I visited the MakeShop in the Children’s Museum of Pittsburgh in the afternoon. I had visited previously after hours, during a maker educator’s session, but had never seen it in active use. I noticed immediately that children were actively engaging in the most basic activities – pre-built electricity and block units, while they required some encouragement to attempt some of the more unfamiliar activities, such as stop-motion photography. I came soon after their new “Maker Story Time” ended for the day, and was able to ask the staff, some of whom also work at libraries and/or have their MLIS degrees, about the way they put the program together.
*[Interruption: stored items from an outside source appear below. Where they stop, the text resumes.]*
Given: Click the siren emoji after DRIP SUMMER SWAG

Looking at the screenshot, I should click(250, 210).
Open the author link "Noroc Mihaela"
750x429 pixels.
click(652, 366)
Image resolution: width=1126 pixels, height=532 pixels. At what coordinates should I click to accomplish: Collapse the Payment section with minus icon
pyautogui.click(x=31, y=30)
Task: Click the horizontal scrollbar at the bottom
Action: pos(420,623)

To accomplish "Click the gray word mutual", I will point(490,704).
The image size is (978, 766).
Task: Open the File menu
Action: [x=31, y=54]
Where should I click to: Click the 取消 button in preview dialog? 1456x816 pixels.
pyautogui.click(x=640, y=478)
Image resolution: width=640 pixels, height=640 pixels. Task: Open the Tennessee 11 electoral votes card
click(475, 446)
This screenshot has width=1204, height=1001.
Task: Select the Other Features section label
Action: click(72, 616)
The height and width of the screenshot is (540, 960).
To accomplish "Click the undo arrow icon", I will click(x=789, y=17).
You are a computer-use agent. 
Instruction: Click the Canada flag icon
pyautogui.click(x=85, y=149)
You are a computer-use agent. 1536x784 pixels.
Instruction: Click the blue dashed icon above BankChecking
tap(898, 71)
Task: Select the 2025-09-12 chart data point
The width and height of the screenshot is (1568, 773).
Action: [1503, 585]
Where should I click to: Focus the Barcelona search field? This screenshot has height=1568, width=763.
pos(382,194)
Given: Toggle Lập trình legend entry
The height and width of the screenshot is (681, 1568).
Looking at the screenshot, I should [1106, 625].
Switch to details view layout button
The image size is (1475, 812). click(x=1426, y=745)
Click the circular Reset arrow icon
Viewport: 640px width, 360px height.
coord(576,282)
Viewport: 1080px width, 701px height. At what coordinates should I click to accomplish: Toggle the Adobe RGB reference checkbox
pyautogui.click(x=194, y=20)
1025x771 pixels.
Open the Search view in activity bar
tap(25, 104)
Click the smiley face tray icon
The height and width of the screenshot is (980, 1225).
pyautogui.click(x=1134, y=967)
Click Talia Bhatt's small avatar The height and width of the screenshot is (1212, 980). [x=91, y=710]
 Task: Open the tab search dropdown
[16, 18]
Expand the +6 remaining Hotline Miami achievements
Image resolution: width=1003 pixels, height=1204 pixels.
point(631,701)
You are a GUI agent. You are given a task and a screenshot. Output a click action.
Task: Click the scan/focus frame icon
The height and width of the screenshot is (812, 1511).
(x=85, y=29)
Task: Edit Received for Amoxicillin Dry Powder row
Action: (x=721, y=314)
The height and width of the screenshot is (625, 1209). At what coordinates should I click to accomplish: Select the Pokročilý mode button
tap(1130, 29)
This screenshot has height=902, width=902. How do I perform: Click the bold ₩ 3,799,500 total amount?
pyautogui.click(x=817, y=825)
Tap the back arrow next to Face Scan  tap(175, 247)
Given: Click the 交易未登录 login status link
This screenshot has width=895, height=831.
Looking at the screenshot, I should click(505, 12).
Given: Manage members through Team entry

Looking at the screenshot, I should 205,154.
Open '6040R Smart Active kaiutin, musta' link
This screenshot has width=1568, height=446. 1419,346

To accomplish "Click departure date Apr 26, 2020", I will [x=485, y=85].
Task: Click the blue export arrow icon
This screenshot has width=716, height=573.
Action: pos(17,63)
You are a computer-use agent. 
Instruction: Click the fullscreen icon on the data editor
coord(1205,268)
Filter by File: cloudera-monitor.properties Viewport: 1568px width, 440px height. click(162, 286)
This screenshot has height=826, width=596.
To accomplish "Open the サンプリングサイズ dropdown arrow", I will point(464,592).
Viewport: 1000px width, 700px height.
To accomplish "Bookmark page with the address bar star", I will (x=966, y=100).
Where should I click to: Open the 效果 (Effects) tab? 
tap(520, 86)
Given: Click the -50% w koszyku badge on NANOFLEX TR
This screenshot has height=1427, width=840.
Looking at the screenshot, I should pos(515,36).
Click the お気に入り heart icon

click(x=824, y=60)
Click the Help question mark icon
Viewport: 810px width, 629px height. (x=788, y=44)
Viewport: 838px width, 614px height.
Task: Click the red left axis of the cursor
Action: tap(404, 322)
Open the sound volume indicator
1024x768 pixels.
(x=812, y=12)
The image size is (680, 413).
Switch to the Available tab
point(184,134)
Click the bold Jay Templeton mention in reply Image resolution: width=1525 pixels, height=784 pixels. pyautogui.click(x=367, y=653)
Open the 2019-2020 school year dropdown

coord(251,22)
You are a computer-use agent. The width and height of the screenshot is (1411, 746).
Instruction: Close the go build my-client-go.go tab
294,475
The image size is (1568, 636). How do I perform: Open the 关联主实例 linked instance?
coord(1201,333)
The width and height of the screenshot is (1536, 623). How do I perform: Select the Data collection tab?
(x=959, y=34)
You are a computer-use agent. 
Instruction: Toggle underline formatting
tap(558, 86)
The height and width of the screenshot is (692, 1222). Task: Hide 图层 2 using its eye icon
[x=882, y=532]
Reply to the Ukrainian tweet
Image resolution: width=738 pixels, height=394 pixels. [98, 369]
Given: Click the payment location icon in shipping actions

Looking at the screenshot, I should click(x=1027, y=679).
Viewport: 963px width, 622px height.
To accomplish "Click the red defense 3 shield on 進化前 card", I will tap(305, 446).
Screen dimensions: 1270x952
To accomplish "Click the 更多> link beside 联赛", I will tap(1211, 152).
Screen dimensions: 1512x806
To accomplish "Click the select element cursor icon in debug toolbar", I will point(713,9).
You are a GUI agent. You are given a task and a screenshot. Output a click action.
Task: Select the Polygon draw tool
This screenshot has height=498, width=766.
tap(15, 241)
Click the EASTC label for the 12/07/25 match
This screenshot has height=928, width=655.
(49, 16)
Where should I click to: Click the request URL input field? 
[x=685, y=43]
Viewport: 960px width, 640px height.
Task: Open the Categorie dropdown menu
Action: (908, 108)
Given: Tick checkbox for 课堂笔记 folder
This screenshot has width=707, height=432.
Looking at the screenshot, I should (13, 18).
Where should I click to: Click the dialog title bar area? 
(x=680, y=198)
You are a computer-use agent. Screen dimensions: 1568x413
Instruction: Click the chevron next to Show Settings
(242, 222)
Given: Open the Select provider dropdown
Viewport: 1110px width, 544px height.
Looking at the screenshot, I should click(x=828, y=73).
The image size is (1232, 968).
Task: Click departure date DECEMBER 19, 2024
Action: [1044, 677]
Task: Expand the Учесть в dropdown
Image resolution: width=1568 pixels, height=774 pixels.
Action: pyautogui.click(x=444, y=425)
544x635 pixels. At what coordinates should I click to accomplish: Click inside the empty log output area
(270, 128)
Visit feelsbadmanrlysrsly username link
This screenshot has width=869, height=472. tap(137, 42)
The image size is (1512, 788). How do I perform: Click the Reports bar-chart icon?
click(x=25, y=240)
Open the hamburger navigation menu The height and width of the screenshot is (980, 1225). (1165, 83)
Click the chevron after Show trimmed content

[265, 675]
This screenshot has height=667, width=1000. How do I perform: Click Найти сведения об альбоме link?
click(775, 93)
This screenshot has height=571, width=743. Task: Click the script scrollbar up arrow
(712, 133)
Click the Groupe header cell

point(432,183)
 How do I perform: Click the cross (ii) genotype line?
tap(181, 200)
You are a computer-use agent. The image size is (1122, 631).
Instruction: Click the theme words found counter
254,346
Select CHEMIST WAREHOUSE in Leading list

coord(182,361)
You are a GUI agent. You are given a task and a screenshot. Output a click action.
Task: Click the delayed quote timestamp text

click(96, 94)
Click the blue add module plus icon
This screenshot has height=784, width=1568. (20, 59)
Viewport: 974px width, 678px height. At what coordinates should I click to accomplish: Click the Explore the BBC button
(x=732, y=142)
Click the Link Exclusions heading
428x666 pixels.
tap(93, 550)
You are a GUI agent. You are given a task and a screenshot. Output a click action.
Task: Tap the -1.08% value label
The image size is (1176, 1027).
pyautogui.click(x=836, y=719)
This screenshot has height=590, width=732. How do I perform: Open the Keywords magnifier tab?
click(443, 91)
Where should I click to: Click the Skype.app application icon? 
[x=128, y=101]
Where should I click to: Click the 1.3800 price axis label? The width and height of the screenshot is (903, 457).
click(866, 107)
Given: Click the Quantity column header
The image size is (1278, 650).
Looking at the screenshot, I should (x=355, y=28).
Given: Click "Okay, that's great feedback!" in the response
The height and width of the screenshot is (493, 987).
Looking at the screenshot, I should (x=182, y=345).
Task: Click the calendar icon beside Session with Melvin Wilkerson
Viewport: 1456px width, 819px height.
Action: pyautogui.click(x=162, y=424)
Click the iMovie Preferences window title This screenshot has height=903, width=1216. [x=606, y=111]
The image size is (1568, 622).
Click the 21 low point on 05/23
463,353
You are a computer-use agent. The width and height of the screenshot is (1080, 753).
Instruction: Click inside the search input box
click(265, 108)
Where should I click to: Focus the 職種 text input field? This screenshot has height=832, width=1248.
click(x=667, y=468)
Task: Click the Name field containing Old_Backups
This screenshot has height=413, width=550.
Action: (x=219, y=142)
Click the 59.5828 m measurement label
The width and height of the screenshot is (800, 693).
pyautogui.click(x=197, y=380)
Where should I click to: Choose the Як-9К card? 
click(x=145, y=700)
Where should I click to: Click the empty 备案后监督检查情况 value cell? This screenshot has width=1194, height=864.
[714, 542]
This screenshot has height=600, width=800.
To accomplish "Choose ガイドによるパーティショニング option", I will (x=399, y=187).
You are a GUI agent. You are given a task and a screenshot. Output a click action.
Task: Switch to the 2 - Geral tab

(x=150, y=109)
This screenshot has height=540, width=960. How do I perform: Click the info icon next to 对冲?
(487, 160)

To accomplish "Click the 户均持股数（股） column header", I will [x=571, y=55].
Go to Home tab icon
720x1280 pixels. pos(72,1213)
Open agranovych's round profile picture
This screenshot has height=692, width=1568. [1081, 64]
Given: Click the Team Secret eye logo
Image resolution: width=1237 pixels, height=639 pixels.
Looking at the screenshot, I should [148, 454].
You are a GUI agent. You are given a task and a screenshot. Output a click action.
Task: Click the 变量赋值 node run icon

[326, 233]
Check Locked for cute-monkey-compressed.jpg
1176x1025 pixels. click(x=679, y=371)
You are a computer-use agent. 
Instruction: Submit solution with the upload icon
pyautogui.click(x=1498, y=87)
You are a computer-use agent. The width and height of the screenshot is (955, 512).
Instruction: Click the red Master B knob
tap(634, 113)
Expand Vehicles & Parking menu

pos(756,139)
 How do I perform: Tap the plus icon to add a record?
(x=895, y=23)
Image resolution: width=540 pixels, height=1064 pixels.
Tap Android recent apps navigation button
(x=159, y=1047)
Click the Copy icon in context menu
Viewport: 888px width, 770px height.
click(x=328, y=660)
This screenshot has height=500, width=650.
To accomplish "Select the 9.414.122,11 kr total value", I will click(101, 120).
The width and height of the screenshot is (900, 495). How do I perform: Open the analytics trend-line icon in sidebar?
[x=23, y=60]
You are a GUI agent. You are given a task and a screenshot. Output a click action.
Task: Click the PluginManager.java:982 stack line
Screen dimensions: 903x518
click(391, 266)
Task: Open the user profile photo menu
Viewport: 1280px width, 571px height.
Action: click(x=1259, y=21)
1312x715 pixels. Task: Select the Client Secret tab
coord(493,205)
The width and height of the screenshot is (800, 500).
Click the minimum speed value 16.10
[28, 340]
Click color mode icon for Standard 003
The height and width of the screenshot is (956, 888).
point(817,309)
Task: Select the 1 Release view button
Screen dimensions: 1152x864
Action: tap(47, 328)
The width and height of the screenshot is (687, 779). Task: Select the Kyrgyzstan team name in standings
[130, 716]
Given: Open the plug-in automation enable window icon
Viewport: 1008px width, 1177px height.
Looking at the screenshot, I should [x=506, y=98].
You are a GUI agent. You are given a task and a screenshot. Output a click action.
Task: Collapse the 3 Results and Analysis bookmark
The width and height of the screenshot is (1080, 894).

They follow a basic storytime format – book followed by activity – using several books on one theme to segue into a pre-arranged set of activities. Unlike many storytime crafts, the intention of the maker activity is to allow children to self-direct the actual creation process, providing a clear origin (the book and related discussion), but no formal goal. When discussing this with staff members, they emphasized the importance of letting the children pick out what they think are the important parts of the story, which is contextualized by the activity set up behind them.
They also discussed the importance of a transformable space. Everything inside MakeShop is modular, allowing them to transform an active workspace into a storytime area (complete with rug!) with relative ease, then transition back. This is true of both the open area of the space, which includes several of their exhibit tables and their loom, as well as the interior space, which can be closed off using massive doors. This is where the tools are stored, away from children’s hands when they are not being supervised.
The necessity of supervision was another aspect of makerspaces that came to mind. Children in the museum are required to have an adult with them, which is not always a luxury that public libraries have, and is a struggle I have encountered when doing maker programming with children and teens already. The idea of signed waivers was mentioned, but no specifics were mentioned, as neither myself nor the MakeShop staff were well-versed in the legal implications of a parent-signed waiver. One of the staff members, who had previously worked at CLP Labs, mentioned that the Labs program occasionally sent home waivers to permit maker activities for the entire year, but didn’t know the specifics.
The most important thing, both from the interactions I witnessed and from staff testimony, is that staff in the makerspace require a very specific type of personality – a blend of on-their-feet creativity, a skilled background, the ability to teach (which is not inherent), and a willingness to participate in maker ideas themselves. When I was discussing the idea of iteration as it applied to the permanent activities, the importance of iteration in all things was brought up. Not only a tool for exhibits in the MakeShop, iterative design is used by staff to create basically everything in the space, from hardware to curriculum. Libraries, in their rush to participate in the buzzword-heavy wave of maker culture, are often susceptible to the age-old library adage that the collection makes the library. While the collection may be shifted from books to tools in makerspaces, there is still a temptation to always have the best, brightest, and shiniest, whether or not they are the most helpful. 3D Printers come to mind for both myself and MakeShop staff when this was brought up. (For the record, no one in the MakeShop thought a 3D Printer was particularly useful for makerspaces, especially those aimed at general public use and encouragement of design thinking).
While the reluctance of granting organizations to fund staff positions has been discussed, I wonder if the most important tool in a makerspace arsenal is a passionate maker educator that can communicate the importance of the thought process and the freedom to fail. Machines and supplies can allow for the removal of design constraints in free-use spaces, but are not usually in themselves inspiring or instructional. My takeaway from the MakeShop is that engagement is a human feature, not an aspect of machines. Learning is a constant process, and as the MakeShop staff said to me several times: “Never finished. Always working.” The “build it and they will come” idea that many libraries seem to have about all collections, makerspaces included, needs to be updated and humanized. Human interaction with a library educator will increase relevance of any program or collection more effectively than any number of tools.